Saturday, August 14, 2010
Scrutinizing Islam is taboo for intellectuals
And it's sheer bigotry: To feed their hatred of their own society, "They reflexively regard those from the Third World as virtuous and those from the West as steeped in blame, shame and guilt"
The controversy over plans to build a mosque near Ground Zero in Manhattan has taken an odd twist. On one side are those making arguments in opposition to the project, along with those who merely have questions they would like answered so they can decide for themselves whether this project will honor the victims of 9/11 – or mock them. On the other side are those who support the project wholeheartedly and who respond to both arguments and questions by saying: Shut up.
Most prominent among the second group is New York City Mayor Michael Bloomberg. It would be one thing if Hizzoner were saying: “I hear your concerns and I have questions, too, but municipal laws and the First Amendment permit this project to go forward.” But he is not saying that. He is saying instead that those with misgivings about the 13-story Islamic center that is to rise near where the Twin Towers collapsed “ought to be ashamed of themselves. … It is a shame that we even have to talk about this."
Last week on CNN, I debated the issue with Peter Beinart, former editor of The New Republic. As soon as we were off the air he called me – at a high decibel level -- a “bigot.” I suggested it might be more persuasive were he to frame an argument for me to consider. Echoing Bloomberg, he replied that I should be “ashamed of myself.”
To Peter’s credit, he later apologized for “losing his cool.” But when I sent him some thoughts on the controversy by Pulitzer Prize-winning columnist Charles Krauthammer, he emailed back that I should “please stop” because he was “appalled.”
Weekly Standard editor Bill Kristol describes such responses as stemming from the “self-deluding pieties and self-destructive dogmas that are held onto, at once smugly and desperately, by today’s liberal elites.” Ironically, it is a liberal intellectual historian, Paul Berman, who has thought hardest about this phenomenon. In his latest book, “The Flight of the Intellectuals,” he ponders why so many academics and journalists refuse to grapple seriously or honestly with Islam and Islamism.

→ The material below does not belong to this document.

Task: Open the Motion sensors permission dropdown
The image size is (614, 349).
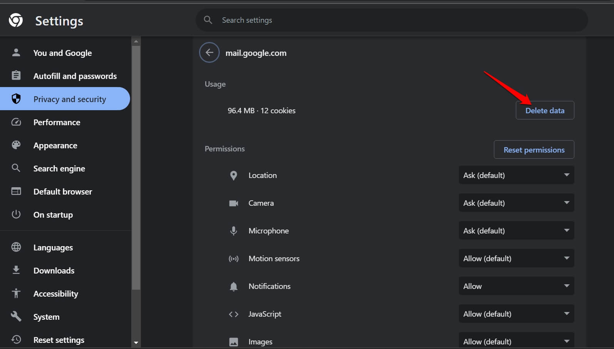Action: (516, 258)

By the way: Moderate Muslim intellectuals have not put their critical faculties on hold. I asked Akbar Ahmed, a professor at American University and the author, most recently, of "Journey Into America: The Challenge of Islam,” his perspective on the controversy. “Muslim leaders need to understand,” he said, “that 9/11 remains an open wound for Americans. And it is wrong to rub salt into an open wound.”

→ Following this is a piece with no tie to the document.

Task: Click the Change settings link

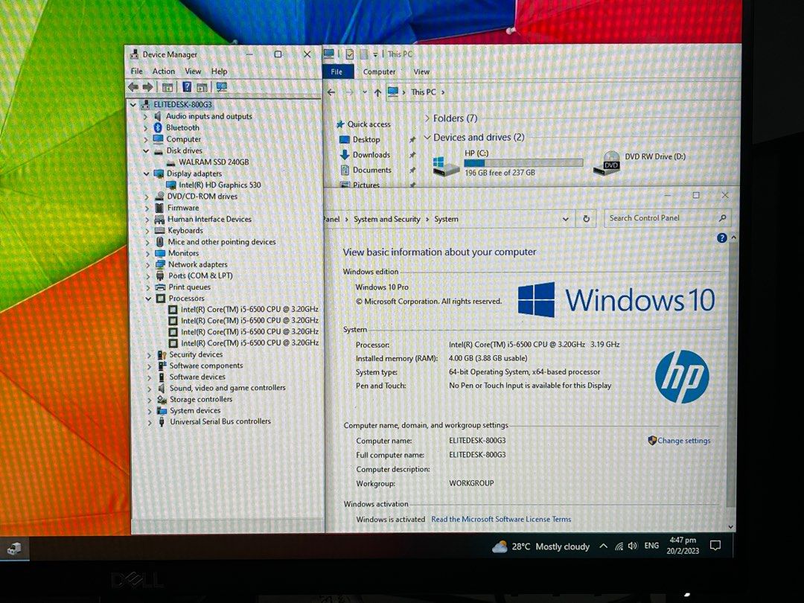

Both by disposition and training, journalists and intellectuals are supposed to be inquisitive. Yet Beinart -- who continues to write for prestige publications – and Bloomberg -- whose name adorns a great journalistic institution -- have made it clear that they do not want to know whether the $100 million needed for the “Muslim facility” (that’s the term that Oz Sultan, a consultant to the project, used when describing it to me) will come from individuals who also support terrorism and the ideologies that drive terrorism.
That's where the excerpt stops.